06 de enero del 2025. Xalapa, Ver.- La imagen de los tres Reyes Magos montados en un camello, un caballo y un elefante es una de las representaciones más icónicas de la cultura occidental, sin embargo, la evidencia histórica y los textos antiguos ofrecen una narrativa muy distinta.

El término original, “magos”, no se refería a la hechicería, sino a una clase de sabios y astrónomos de la antigua Persia que estudiaban los movimientos celestes. Curiosamente, en los registros más tempranos no se especifica cuántos eran; fue la tradición posterior la que fijó el número en tres, basándose simplemente en los tres presentes mencionados: oro, incienso y mirra.

Incluso los rasgos físicos que hoy damos por sentados fueron una construcción posterior para representar la universalidad de la fe.
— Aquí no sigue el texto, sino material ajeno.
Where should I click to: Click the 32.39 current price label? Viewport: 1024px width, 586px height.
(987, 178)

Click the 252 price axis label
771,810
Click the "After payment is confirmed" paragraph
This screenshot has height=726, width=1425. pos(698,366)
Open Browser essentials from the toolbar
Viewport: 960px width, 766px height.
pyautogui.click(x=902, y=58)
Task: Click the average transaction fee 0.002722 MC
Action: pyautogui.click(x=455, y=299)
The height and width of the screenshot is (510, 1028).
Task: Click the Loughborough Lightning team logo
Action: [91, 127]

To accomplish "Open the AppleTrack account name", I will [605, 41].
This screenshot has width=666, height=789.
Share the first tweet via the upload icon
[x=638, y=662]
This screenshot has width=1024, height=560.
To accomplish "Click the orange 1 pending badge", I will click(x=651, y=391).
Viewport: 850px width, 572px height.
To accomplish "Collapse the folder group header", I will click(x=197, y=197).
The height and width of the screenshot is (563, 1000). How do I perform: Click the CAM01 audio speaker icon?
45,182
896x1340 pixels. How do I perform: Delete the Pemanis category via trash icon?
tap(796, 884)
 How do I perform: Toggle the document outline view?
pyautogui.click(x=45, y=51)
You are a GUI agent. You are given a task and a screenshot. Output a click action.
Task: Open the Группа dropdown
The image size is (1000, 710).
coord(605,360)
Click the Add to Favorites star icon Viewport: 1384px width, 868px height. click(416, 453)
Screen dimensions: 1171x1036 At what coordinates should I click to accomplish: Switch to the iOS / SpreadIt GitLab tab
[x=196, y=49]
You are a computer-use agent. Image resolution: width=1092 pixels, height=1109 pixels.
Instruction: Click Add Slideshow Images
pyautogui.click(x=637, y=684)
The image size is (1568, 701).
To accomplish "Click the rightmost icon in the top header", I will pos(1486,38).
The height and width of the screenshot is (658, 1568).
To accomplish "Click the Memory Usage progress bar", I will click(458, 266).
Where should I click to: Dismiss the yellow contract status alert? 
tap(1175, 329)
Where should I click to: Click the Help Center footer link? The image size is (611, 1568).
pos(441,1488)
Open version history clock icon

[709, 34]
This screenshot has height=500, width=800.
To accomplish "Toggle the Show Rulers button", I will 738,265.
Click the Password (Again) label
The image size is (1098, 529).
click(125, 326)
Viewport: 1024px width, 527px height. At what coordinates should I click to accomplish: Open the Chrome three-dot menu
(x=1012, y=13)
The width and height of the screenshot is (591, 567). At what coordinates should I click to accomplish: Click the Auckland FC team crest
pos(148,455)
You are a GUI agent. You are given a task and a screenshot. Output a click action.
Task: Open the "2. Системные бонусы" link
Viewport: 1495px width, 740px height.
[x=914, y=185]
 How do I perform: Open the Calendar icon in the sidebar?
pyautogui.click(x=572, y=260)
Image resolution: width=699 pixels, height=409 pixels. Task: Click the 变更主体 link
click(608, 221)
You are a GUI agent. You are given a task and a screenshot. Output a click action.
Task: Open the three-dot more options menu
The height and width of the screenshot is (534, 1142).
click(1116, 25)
No fue hasta el siglo XV que se empezó a representar a Baltasar como un hombre de tez oscura, con el fin de simbolizar que los pueblos de África también habían reconocido la llegada del Mesías.

Del mismo modo, sus nombres no aparecen en los escritos bíblicos y fueron asignados siglos después en crónicas medievales. Entender estos mitos no resta magia a la celebración, sino que enriquece nuestra comprensión sobre cómo una historia de sabios que seguían las estrellas se transformó en una de las tradiciones más queridas y globales de la humanidad.